## Task to carry out
Below are some records. Print exactly the lines between the one holding "Laporan Keuangan (126, 2383)" and the one holding "Daftar (447, 11)", inclusive, and nothing else.

## Data
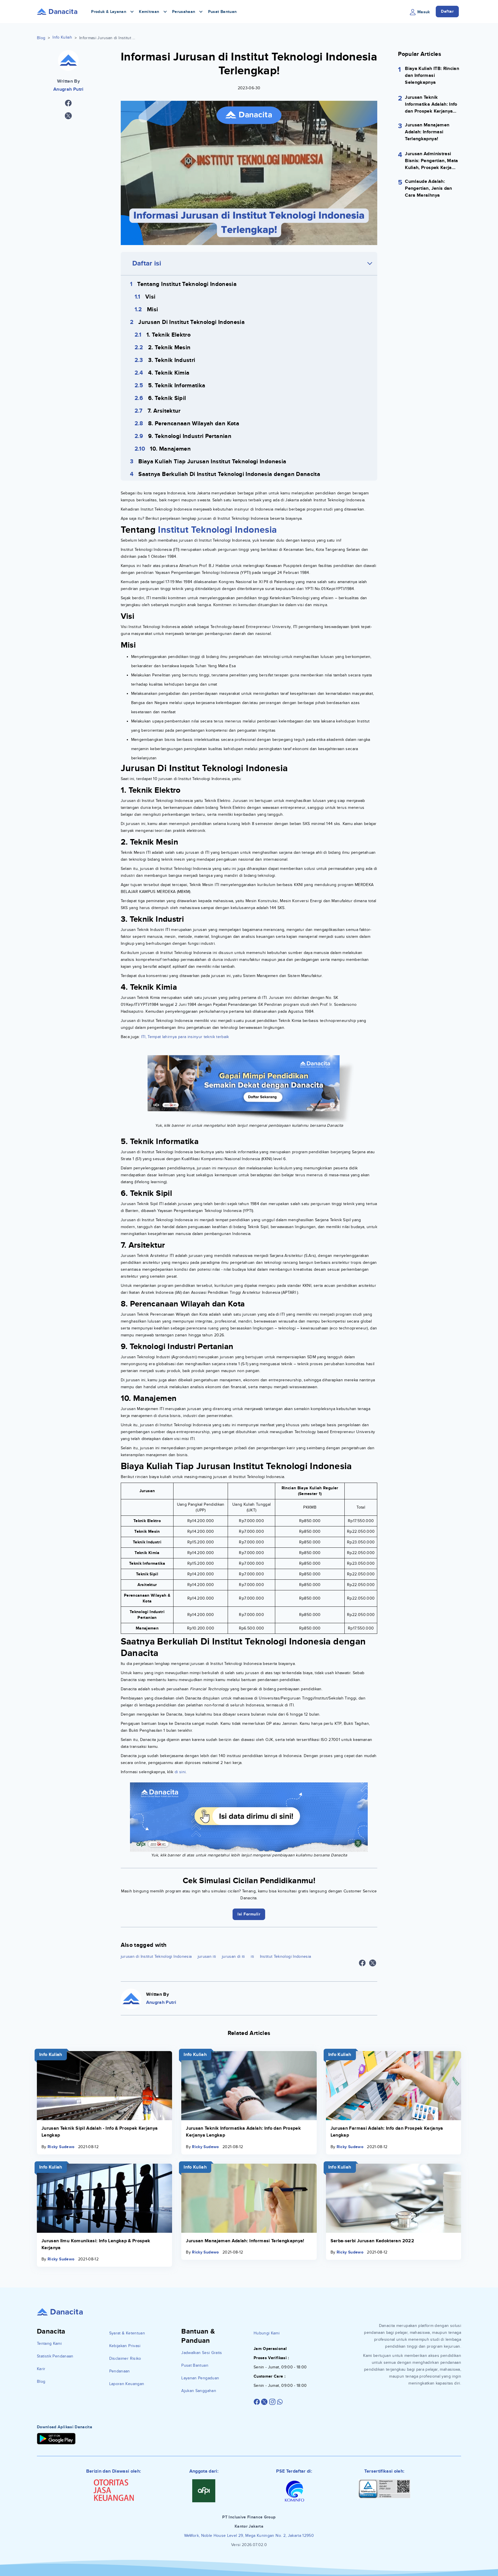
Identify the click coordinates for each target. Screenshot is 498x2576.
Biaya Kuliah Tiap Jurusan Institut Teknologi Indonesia (212, 461)
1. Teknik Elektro (168, 334)
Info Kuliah (62, 37)
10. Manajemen (170, 448)
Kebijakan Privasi (125, 2345)
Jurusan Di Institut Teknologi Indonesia (191, 322)
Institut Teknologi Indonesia (217, 530)
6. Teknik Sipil (167, 398)
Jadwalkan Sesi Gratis (201, 2352)
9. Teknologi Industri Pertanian (189, 436)
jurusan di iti (233, 1956)
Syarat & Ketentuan (127, 2333)
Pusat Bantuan (222, 11)
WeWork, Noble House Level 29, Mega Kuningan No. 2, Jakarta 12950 (249, 2535)
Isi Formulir (248, 1914)
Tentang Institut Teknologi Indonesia (187, 284)
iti (252, 1956)
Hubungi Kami (267, 2333)
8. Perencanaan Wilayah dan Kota (193, 423)
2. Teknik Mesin (169, 347)
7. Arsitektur (164, 410)
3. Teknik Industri (171, 360)
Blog (41, 37)
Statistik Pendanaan (55, 2356)
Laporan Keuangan (126, 2383)
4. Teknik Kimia (168, 372)
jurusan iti (207, 1956)
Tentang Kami (49, 2343)
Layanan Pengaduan (200, 2378)
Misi (152, 309)
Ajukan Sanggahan (198, 2390)
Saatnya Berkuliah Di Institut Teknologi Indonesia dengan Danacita (229, 474)
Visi (150, 296)
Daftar (447, 11)
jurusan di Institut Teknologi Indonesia (156, 1956)
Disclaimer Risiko (125, 2358)
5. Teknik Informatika (176, 385)
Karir (41, 2368)
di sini (180, 1771)
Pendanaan (119, 2371)
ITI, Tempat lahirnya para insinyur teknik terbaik (185, 1036)
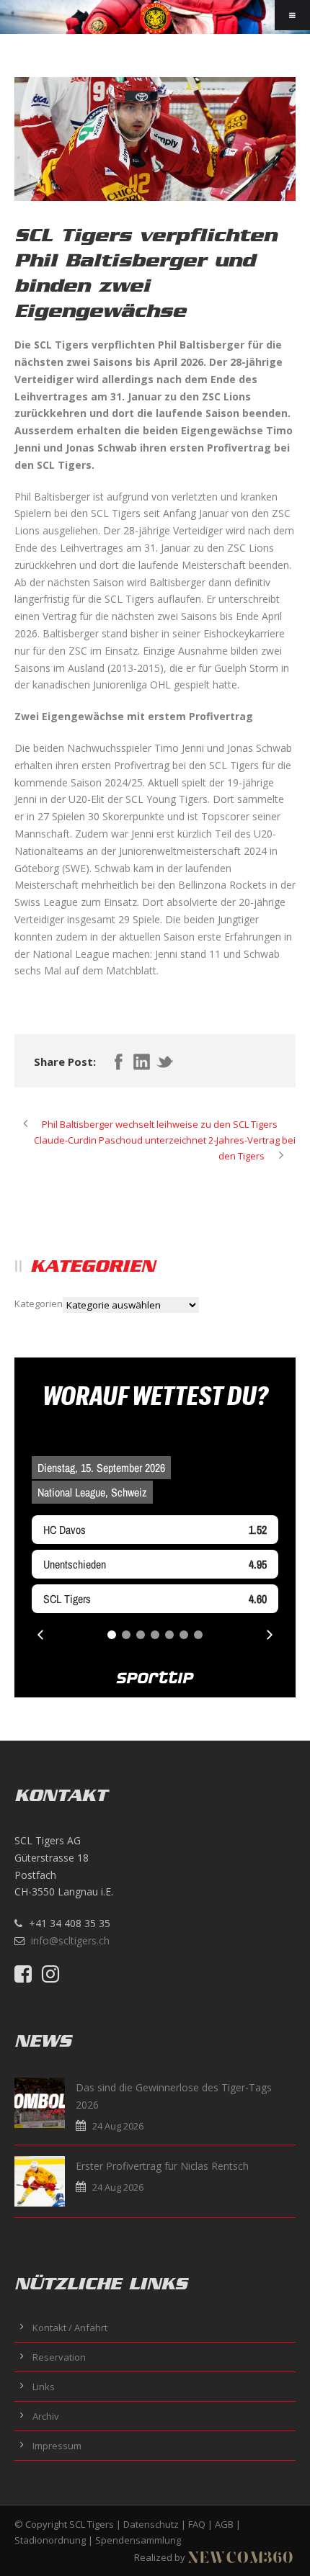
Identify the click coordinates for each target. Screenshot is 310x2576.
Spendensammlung (138, 2540)
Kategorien (38, 1303)
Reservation (59, 2357)
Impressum (56, 2445)
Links (43, 2386)
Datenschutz (151, 2524)
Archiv (45, 2416)
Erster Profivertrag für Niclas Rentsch (162, 2166)
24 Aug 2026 (117, 2125)
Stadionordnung (50, 2540)
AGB (224, 2524)
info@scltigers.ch (70, 1940)
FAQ (196, 2524)
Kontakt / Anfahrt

## Response to the exercise
Laporan Keuangan (126, 2383)
4. Teknik Kimia (168, 372)
jurusan iti (207, 1956)
Tentang Kami (49, 2343)
Layanan Pengaduan (200, 2378)
Misi (152, 309)
Ajukan Sanggahan (198, 2390)
Saatnya Berkuliah Di Institut Teknologi Indonesia dengan Danacita (229, 474)
Visi (150, 296)
Daftar (447, 11)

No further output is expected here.